6) The union should maintain proper accounts of the expenditure incurred and also submit the statement of audited accounts to the Govt. of India and State Government within the prescribed period.
7) The audited records of all assets (permanent and semi-permanent) acquired wholly or substantially out the grant should be available for scrutiny of audit.
8) Monthly and quarterly progress reports to be submitted to Govt. of India and State Govt. through TCMPF.”
The conditions incorporated therein were similar to that contained in the sanction order of the Government of India which clearly show that the appellant was first required to clear up their liabilities in the order of DCS, other milk unions and employers.
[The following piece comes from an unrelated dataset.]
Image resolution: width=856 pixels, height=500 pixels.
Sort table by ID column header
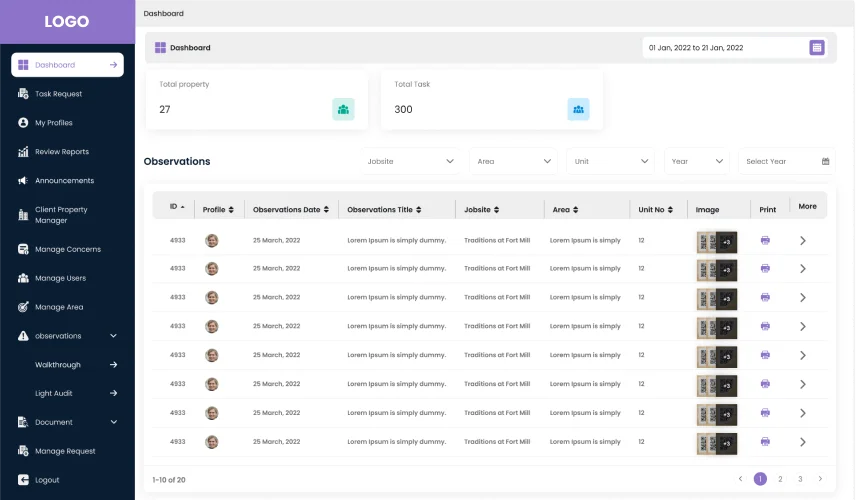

14. Thus, it is clear that the object and purpose of grant of financial assistance and consequent receipt in the hands of the appellant was to pull it out of the financial crunch, as a part of rehabilitation. The funds were to be first utilised for clearing its loan liabilities.
15. The submission of learned counsel for the revenue that the other conditions incorporated in the letter of the Government of India and the order of the Federation indicate that the purpose of extension of financial assistance was performance related, on a closer scrutiny, is liable to be rejected. The check on performance level was only to ensure whether the financial assistance, which has been granted for rehabilitation, is being properly used or not.
16. In any case, even if we accept the submission of learned counsel for the revenue that the purpose of grant of financial assistance was also to scale up performance, in such a case, the dominant purpose shall be decisive factor for considering the nature of receipt. Quite obviously, the dominant purpose of providing financial assistance was towards rehabilitation of the loss making society/assessee and the funds were to be utilised for the purpose of clearing all loans and liabilities, which the assessee was unable to clear because of the financial stringency.
17. Therefore, in our firm view, the receipt in the hands of the appellant was capital receipt and cannot be treated as revenue receipt, in view of the principle enunciated by the Supreme Court and applying the purpose test.
18. Accordingly, the first, second and third substantial questions of law are answered in favour of the appellant and against the revenue.
19. The fourth substantial question of law would not arise for consideration for the reason that at no point of time it was raised before the Assessing Officer or the CIT(A). According to learned counsel for the appellant, there was no occasion to raise the same. However, in view of the decision which has now been rendered by this Court on the first substantial question of law, the fourth substantial question of law has become purely academic.
20. The appeal is allowed in the manner and to the extent indicated above. There shall be no order as to costs.